Tauranga Art Gallery's popular art bus could be canned and the amount of exhibitions halved because of proposed council funding cuts.

The city council is looking to shave about $17,000 off the gallery's 2014/15 budget by not inflation-proofing the Tauranga City's annual grant which is worth $864,348. This would equate to a 2 per cent cut.

Gallery director Penelope Jackson said the move would leave the gallery with a deficit and force it to look at cutting the popular art bus programme or slashing the level of exhibitions from 15 to just five a year. The art bus had been running since 2007 and took more than 9000 school students each year to the gallery for tours and classes as part of the national curriculum.

Tauranga teachers spoken to by the Bay of Plenty Times said they would be devastated if the art bus was dropped because most schools could not afford to cover the costs of taking classes to the gallery.

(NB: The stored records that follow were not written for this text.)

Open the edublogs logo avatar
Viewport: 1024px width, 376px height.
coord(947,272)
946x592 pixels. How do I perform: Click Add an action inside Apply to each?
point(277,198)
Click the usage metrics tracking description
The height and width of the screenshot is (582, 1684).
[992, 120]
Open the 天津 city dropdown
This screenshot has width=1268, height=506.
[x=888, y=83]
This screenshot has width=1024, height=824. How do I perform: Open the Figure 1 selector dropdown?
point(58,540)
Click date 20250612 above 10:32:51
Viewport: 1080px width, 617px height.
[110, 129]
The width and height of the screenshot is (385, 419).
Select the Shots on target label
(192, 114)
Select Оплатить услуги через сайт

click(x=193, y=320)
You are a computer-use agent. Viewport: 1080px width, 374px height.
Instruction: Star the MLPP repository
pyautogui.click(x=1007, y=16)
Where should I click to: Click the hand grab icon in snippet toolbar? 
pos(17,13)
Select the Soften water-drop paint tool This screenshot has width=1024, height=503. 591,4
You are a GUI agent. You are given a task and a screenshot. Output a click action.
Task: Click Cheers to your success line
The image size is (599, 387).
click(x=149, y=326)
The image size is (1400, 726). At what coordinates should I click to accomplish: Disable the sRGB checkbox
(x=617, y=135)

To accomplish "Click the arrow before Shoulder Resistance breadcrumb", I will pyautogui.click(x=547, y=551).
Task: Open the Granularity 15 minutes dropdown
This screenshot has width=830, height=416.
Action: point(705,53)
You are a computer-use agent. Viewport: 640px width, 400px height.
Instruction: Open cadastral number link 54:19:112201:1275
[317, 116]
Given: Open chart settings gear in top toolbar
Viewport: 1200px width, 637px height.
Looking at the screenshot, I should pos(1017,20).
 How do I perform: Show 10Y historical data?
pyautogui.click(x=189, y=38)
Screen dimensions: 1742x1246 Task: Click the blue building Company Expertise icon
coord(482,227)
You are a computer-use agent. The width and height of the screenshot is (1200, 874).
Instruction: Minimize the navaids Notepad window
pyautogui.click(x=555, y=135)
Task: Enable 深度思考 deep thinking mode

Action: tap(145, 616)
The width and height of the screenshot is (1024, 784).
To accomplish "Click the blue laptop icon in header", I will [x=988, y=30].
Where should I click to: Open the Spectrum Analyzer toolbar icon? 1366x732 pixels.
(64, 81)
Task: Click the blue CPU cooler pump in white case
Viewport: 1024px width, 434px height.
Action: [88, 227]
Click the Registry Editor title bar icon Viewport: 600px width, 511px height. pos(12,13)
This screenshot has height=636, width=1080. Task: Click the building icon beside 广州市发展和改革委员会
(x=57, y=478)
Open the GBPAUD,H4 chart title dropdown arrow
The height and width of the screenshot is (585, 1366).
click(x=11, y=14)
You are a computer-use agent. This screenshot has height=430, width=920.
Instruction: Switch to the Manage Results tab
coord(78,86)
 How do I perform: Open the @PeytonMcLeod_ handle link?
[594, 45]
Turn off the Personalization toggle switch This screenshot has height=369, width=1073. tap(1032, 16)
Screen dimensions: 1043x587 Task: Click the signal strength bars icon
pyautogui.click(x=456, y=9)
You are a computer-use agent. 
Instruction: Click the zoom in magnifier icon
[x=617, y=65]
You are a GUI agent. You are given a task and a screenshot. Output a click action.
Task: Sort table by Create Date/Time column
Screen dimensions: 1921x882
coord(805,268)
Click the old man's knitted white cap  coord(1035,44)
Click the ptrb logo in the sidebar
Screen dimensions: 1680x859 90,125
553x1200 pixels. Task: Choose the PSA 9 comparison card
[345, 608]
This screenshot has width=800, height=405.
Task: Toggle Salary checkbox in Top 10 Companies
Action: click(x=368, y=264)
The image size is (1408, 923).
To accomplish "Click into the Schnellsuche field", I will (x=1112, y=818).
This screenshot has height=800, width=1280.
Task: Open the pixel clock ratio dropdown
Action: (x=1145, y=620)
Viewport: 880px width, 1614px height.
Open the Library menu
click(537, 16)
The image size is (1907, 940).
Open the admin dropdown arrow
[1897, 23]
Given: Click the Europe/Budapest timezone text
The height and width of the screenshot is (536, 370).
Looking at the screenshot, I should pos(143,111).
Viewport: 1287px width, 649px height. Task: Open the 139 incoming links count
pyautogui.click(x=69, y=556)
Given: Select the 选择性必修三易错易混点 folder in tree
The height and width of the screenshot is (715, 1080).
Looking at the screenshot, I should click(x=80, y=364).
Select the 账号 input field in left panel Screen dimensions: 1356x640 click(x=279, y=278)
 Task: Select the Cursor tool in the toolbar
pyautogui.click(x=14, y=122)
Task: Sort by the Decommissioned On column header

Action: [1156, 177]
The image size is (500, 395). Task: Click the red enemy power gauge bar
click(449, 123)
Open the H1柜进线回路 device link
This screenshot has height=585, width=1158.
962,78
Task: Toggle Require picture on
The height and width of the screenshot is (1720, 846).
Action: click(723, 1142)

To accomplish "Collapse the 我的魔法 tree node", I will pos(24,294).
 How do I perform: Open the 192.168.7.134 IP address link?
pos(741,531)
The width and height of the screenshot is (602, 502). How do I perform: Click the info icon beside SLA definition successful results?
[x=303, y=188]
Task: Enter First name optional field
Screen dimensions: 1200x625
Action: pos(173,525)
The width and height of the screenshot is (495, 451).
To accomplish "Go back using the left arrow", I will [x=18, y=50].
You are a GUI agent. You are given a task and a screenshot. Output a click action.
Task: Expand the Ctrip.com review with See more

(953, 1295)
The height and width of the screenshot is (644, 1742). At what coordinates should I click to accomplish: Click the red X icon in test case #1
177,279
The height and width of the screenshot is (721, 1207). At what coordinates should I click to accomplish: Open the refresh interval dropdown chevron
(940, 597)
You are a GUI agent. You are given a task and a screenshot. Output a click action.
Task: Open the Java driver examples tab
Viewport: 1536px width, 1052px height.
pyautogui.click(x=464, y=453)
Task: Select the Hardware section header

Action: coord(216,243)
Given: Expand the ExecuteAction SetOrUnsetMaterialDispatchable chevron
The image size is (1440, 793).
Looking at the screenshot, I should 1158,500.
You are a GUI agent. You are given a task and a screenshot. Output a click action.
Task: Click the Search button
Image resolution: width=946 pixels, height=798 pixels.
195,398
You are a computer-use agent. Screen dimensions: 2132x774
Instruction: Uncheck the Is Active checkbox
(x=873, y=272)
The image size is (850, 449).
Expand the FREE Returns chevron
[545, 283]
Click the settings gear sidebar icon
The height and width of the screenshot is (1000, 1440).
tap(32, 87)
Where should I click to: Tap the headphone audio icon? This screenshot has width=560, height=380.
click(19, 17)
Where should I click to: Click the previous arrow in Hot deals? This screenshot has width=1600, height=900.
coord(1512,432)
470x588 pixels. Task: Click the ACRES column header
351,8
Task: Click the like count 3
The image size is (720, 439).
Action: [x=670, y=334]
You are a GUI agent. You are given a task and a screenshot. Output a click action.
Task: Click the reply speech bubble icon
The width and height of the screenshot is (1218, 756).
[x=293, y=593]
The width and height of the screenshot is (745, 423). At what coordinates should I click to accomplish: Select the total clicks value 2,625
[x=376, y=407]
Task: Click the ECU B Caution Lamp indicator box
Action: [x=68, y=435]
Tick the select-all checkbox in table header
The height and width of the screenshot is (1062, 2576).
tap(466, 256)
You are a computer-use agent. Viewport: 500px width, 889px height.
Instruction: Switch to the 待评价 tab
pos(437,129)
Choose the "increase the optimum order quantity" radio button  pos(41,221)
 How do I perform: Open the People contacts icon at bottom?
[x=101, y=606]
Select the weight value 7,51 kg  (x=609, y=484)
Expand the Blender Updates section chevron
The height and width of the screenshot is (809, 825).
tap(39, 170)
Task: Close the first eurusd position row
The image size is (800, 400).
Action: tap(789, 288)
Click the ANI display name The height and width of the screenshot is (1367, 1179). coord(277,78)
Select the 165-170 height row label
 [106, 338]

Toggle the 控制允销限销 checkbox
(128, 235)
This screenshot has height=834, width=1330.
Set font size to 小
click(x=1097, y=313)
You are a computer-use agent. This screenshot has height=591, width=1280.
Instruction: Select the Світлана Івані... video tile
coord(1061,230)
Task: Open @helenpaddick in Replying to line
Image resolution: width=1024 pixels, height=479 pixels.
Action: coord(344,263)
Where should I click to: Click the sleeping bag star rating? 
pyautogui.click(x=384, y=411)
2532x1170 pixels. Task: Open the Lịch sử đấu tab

Aside from this financial year, the gallery had worked within the same budget for four years despite rising costs such as power and insurance.

"There are some core costs that we simply cannot get away from," Ms Jackson said.

"In February for instance, we had a $10,800 power bill because of the humidity.

"But we can't change that, it is not a cost we can take away.

"If we want to borrow works from Te Papa we have to present a facilities report that tells them about security cameras, staffing, humidity, temperature and, if we do not meet the criteria, then they say no and you exclude a lot of amazing art.

Ms Jackson said if funding cuts continued the gallery would have to look at dropping items such as the art bus, which would save $45,000 a year.

"We could also look at knocking back the amount of exhibitions, to say, five a year.

"I don't see what else we can do to cope with these cuts."


Councillor Catherine Stewart questioned the financial future of the art gallery at a council meeting on Wednesday after documents showed the gallery forecasted a $18,126 deficit in the 2015/16 financial year.

Ms Jackson told the council the gallery could not "keep abreast" of the core costs without becoming a second-rate institution.

"Our plan is for you to reinstate the inflation or perhaps not get rid of it now," she said.